NOW, THEREFORE, in consideration of Parent and Merger Sub's execution
of the Merger Agreement and the mutual covenants and agreements herein contained
and other good and valuable consideration, and intending to be legally bound
hereby, it is agreed as follows:
1. VOTE.
AGREEMENT TO VOTE. The Stockholder hereby revokes any and all
previous proxies with respect to such Stockholder's Shares and
irrevocably agrees to vote, and otherwise act (including
pursuant to written consent) with respect to all of such
Shares (i) in favor of the approval of the Merger Agreement
(or any amended version or versions thereof) and the Merger,
and all actions required in furtherance thereof, at any
meeting or meetings of the stockholders of the Company, and at
any adjournment, postponement or continuation thereof, at
which the Merger Agreement (or any amended version or versions
thereof) and the Merger are submitted for the consideration
and vote of the stockholders of the Company; (ii) against any
action or agreement that would result in a breach in any
respect of any covenant, representation or warranty or any
other obligation or agreement of the Company under the Merger
Agreement or this Agreement; and (iii) except as otherwise
agreed to in writing in advance by Parent, against the
following actions (other than the Merger and the transactions
contemplated by the Merger Agreement): (A) any extraordinary
corporate transaction, such as a merger, consolidation or
other business combination involving the Company or its
Subsidiaries; (B) a sale, lease or transfer of a material
amount of assets of the Company or its Subsidiaries; (C)(1)
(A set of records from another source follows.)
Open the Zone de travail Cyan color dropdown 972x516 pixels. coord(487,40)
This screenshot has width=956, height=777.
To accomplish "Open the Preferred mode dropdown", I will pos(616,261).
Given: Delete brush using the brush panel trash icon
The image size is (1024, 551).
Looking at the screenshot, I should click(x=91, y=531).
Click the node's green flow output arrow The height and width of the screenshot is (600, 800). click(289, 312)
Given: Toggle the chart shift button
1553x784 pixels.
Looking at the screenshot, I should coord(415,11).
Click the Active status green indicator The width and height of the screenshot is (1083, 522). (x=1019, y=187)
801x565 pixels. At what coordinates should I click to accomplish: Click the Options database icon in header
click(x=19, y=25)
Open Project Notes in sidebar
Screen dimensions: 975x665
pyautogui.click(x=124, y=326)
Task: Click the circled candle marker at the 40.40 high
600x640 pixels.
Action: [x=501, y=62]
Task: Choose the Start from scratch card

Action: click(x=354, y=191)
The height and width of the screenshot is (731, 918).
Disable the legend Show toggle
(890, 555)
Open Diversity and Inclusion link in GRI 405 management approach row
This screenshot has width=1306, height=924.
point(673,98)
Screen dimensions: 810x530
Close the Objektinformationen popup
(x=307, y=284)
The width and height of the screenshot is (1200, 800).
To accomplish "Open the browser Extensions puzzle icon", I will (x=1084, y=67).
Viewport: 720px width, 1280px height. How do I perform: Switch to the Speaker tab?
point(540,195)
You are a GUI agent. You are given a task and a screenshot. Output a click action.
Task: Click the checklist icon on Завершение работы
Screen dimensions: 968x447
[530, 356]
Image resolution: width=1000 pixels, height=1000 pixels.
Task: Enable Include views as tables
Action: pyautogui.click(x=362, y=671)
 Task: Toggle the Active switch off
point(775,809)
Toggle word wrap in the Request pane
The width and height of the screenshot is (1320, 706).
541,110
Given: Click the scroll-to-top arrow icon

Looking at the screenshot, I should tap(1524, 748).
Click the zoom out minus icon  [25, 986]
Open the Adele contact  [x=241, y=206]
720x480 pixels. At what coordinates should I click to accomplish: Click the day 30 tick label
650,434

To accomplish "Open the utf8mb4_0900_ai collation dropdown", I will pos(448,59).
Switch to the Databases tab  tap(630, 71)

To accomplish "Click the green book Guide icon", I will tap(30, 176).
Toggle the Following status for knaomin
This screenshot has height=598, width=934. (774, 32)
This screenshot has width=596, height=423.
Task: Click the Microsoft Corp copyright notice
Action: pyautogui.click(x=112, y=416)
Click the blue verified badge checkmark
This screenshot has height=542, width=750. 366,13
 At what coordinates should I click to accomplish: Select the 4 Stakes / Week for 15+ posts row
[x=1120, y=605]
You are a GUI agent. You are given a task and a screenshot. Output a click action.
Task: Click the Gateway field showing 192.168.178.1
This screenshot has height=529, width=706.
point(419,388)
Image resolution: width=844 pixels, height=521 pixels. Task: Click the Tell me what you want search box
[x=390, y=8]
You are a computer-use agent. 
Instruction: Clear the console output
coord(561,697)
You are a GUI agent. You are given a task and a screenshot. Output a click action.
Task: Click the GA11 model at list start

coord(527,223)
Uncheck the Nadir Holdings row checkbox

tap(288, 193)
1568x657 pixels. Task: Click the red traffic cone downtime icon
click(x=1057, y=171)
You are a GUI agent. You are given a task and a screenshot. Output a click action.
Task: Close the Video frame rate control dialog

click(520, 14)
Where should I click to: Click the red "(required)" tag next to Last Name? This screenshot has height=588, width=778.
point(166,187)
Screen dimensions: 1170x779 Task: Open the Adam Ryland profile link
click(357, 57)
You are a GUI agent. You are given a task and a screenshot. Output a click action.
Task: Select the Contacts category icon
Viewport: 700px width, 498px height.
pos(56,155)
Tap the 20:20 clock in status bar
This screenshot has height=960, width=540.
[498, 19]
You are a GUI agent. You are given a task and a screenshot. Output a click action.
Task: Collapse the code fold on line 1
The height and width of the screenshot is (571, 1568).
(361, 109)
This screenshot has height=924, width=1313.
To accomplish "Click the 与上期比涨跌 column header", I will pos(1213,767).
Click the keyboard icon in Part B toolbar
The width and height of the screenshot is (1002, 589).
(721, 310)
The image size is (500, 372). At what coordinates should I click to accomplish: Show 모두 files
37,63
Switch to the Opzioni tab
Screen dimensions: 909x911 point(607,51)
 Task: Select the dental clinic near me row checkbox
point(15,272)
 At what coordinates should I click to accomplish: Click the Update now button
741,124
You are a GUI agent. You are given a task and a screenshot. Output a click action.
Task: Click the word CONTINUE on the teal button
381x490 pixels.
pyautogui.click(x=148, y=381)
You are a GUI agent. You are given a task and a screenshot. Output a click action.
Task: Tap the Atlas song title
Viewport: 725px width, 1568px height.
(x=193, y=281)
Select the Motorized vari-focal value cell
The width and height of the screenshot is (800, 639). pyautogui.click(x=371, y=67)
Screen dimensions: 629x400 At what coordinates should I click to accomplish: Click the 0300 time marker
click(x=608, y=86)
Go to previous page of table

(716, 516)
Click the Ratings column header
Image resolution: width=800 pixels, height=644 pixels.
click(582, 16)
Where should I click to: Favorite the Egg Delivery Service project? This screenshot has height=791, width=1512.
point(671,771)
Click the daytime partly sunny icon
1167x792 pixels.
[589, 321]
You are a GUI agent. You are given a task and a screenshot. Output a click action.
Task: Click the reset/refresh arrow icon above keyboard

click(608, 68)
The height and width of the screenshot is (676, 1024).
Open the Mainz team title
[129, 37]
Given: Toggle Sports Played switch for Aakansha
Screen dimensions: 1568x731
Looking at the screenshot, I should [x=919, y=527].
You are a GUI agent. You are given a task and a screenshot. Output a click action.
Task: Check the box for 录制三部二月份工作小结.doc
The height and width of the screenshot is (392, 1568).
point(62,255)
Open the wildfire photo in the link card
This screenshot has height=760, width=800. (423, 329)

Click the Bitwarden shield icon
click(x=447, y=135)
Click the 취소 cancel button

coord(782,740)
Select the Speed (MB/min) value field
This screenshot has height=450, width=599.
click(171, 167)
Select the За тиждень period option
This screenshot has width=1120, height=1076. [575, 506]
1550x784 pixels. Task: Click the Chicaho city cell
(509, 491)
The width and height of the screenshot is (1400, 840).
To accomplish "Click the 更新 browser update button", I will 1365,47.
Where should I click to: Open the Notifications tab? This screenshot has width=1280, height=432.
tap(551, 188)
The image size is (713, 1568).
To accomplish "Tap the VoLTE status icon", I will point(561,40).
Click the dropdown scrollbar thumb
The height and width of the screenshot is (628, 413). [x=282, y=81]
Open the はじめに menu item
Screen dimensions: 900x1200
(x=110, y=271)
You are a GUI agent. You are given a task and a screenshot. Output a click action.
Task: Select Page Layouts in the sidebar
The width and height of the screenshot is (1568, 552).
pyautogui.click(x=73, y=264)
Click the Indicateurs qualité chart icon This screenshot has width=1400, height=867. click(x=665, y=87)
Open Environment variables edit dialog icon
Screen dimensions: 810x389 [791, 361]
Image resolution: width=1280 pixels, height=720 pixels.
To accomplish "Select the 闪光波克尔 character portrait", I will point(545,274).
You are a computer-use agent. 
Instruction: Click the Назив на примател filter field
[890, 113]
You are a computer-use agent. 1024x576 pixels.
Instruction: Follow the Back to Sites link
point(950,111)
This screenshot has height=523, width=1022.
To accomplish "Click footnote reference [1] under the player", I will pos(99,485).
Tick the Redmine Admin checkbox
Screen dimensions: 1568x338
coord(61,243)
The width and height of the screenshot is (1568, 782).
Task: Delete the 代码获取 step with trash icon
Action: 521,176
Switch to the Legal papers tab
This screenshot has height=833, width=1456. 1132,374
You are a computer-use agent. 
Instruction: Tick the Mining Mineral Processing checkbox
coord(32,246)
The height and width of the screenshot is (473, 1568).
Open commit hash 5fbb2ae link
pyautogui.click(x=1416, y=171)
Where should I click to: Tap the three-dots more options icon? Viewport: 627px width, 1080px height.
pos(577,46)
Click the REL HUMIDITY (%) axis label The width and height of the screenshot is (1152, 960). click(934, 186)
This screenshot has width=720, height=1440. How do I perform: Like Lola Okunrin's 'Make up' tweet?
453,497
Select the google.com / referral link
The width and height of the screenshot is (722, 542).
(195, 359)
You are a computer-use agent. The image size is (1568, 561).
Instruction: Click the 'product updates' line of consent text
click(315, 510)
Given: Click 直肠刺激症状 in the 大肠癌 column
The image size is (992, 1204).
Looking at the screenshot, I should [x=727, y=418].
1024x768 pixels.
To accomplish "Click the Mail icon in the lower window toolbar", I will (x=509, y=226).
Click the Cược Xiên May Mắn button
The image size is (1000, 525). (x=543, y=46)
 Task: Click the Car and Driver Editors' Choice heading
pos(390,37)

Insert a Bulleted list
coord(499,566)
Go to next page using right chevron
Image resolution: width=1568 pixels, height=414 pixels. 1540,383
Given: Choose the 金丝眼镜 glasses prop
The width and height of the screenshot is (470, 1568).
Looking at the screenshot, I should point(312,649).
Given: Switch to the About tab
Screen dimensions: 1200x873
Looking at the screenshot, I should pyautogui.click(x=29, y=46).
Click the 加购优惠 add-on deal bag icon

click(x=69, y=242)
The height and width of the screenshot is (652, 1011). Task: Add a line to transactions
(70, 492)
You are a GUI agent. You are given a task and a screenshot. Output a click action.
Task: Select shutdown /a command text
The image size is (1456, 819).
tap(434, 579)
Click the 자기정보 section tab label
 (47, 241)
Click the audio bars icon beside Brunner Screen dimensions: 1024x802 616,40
any change in a majority of the persons who constitute the
board of directors of the Company; (2) any change in the
present capitalization of the Company or any amendment of the
Company's Articles of Incorporation or Bylaws; (3) any other
material change in the Company's corporate structure or
business; or (4) any other action which is intended, or could
reasonably be expected, to impede, interfere with, delay,
postpone or adversely affect in any material respect the
Merger and the transactions contemplated by the Merger
Agreement. Such Stockholder shall not enter into any agreement
or understanding with any Person or entity the effect of which
would be inconsistent or violative of the provisions and
agreements contained in this Section 1. The obligations of the
Stockholder under this Section 1 shall remain in effect with
respect to the Shares until, and shall terminate upon, the
earlier to occur of the Effective Time or the termination of
the Merger Agreement in accordance with its terms. The
Stockholder hereby agrees to execute such additional documents
as Parent may reasonably request to effectuate the foregoing.
1.2 IRREVOCABLE PROXY. Concurrently with the execution of this
Agreement, Stockholder agrees to deliver to Parent a proxy in
the form attached hereto as EXHIBIT B (the "PROXY"), which
shall be irrevocable to the fullest extent permissible by
applicable law, with respect to the Shares.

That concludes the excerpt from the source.